The kids in the class confessed that it was a train wreck.  Students didn’t do the work that I posted on Blackboard for them.  The class was much louder than usual.  At one point, FIVE of them were out of the room at once (the rule is ONE at a time, and only then after signing out and taking the pass).  There was, I gathered, a yelling outburst by the teacher “in charge.”

I spoke to five or six different students – from different “groups” in the class and separately from one another – and got remarkably similar stories.

Then I asked the teacher who babysat the class how things went.  This is what I got:

Me:  So, I hear the B block were difficult yesterday

Her:  They were fine.  It’s their nature, lol (Chili’s note; she really said that…)
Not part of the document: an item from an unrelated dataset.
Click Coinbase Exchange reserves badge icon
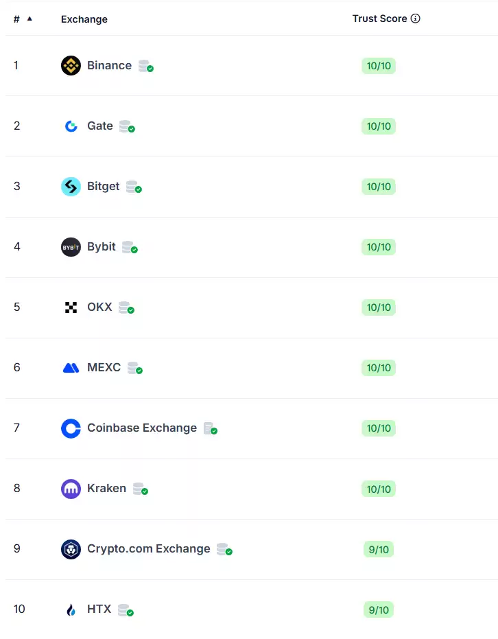 tap(210, 429)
Me:  What happened?  I got a couple of different stories  (note; I didn’t, but I wanted to see what she’d say)…

Her:  The first part they were fine and working but then they had their little dramas.  No biggie.

And that was it; that’s all she’d say.

No biggie.  Five kids out of the room at once.  No order in the classroom so that the kids who might be inclined to do the work I’d planned for them could focus sufficiently to do it.  The situation deteriorating to the point where the adult was yelling.

But you know, it’s in their nature, lol, no biggie.